[RECORDS PROVIDED — start]

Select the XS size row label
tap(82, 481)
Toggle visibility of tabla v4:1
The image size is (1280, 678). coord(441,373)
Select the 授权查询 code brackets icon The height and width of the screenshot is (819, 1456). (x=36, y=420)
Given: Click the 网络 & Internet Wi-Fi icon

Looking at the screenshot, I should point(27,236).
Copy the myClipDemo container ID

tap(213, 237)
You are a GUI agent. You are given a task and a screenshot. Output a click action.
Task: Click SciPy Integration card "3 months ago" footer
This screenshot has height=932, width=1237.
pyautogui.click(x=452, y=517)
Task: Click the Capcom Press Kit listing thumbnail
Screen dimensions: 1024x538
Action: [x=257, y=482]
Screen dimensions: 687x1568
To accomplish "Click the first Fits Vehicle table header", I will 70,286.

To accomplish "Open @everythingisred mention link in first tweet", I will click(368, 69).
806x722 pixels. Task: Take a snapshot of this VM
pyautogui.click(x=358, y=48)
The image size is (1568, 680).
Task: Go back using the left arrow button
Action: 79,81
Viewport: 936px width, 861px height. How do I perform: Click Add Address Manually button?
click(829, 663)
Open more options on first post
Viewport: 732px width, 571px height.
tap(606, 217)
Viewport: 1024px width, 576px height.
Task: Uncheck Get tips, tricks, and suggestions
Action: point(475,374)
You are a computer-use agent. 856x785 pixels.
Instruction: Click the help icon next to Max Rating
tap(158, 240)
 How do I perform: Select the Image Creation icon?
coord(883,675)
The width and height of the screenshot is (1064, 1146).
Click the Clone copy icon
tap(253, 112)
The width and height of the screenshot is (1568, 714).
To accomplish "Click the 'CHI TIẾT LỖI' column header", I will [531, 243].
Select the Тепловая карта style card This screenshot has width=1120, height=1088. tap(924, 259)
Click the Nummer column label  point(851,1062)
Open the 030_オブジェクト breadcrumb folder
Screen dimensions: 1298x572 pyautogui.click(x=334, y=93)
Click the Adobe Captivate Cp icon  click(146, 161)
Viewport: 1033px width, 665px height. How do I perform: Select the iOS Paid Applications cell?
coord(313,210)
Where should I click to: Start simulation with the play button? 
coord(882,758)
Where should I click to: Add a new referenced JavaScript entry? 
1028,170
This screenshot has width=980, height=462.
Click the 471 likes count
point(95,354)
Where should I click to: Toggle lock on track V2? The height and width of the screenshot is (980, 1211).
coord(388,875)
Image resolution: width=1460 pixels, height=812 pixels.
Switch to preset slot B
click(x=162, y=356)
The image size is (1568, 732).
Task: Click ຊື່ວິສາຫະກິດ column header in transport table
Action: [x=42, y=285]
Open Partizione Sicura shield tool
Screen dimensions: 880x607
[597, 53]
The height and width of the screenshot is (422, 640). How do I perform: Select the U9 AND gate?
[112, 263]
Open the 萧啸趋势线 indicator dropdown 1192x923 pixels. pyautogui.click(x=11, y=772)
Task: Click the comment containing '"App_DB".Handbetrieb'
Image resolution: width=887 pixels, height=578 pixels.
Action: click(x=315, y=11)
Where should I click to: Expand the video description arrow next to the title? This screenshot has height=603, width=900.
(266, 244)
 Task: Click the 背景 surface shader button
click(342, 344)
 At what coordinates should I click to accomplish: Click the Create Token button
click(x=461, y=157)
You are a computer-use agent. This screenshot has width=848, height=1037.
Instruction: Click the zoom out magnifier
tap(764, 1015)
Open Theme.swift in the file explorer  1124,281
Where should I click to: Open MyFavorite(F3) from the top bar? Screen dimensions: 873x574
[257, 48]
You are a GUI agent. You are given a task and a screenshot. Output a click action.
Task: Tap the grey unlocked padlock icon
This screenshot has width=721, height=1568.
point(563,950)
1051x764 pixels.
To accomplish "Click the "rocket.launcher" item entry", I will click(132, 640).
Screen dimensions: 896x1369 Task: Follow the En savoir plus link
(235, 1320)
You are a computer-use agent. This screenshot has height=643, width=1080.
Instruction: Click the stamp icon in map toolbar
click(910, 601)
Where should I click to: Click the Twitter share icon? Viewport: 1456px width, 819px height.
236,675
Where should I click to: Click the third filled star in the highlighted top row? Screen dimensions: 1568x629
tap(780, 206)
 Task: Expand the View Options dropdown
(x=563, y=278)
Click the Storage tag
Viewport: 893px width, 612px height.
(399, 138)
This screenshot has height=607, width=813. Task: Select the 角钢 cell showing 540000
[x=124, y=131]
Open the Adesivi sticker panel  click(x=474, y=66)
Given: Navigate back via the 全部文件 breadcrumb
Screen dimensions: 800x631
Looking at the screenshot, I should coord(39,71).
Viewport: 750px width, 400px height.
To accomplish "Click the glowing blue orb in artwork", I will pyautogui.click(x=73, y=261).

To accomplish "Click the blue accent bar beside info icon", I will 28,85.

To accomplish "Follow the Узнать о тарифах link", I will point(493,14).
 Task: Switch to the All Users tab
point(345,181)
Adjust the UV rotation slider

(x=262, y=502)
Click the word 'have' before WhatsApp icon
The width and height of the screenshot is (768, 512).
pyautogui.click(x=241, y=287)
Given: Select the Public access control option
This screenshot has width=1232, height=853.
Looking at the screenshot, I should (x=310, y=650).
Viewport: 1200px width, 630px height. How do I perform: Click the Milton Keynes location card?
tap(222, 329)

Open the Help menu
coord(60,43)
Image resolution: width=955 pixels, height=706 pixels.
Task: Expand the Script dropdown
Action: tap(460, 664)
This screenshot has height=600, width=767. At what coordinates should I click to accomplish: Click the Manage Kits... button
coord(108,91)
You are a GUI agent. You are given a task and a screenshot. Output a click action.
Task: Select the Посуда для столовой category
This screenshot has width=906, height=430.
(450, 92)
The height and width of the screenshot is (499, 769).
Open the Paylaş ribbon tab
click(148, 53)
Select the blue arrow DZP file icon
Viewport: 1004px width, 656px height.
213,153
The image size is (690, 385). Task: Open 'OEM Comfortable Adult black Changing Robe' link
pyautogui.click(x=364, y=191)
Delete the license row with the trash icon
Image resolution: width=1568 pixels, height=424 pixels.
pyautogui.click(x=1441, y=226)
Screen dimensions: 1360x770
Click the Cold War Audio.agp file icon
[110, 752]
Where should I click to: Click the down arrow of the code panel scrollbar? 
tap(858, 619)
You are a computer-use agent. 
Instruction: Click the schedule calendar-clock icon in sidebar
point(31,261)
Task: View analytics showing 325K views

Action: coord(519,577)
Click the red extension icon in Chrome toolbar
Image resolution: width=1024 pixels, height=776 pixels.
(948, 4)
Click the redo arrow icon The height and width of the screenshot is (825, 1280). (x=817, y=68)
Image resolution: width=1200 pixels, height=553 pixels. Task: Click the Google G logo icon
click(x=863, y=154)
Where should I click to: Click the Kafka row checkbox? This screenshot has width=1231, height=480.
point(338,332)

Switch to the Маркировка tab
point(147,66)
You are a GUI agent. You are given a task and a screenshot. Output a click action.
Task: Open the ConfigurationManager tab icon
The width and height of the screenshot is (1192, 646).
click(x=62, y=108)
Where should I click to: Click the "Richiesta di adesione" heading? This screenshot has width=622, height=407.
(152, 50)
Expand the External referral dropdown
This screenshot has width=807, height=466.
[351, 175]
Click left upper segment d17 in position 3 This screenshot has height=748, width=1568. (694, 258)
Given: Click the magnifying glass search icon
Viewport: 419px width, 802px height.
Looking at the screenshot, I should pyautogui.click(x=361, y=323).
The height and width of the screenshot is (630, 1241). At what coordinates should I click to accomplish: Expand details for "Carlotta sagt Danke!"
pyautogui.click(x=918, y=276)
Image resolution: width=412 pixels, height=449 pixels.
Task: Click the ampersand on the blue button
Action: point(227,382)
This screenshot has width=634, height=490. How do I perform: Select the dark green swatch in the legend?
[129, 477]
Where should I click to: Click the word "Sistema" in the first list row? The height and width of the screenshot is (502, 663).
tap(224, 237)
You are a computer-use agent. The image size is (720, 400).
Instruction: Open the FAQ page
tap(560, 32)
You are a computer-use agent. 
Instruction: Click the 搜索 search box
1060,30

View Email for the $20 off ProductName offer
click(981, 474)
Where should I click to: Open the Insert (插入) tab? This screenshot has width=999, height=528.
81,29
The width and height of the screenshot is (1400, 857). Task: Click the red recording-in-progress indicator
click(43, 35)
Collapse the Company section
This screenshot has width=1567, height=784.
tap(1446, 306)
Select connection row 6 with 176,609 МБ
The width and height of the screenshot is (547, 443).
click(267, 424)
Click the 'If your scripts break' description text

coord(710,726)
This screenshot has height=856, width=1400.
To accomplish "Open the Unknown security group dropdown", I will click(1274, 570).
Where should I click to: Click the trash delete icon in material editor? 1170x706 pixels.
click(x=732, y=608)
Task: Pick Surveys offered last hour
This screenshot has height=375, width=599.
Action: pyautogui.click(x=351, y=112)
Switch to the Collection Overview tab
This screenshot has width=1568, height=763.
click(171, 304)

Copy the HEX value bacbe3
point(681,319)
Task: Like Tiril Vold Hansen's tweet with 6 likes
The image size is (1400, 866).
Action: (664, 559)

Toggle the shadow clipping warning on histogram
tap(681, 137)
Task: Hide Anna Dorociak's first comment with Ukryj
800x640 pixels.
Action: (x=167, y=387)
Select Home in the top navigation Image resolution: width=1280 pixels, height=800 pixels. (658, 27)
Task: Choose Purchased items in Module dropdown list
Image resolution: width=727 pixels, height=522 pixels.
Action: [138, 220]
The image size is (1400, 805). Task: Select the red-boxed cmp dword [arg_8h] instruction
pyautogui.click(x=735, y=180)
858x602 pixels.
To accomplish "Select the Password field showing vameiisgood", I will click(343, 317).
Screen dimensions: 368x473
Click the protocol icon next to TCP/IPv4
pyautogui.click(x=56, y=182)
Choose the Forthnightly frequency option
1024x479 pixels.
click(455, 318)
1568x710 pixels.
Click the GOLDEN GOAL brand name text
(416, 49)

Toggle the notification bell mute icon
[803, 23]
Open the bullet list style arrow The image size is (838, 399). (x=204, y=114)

[RECORDS PROVIDED — finish]

● YOUR TASK: In the entries above, find each line with "tweet" and list it.

● RESPONSE TO THIS EXERCISE:
To accomplish "Open @everythingisred mention link in first tweet", I will click(368, 69).
Task: Like Tiril Vold Hansen's tweet with 6 likes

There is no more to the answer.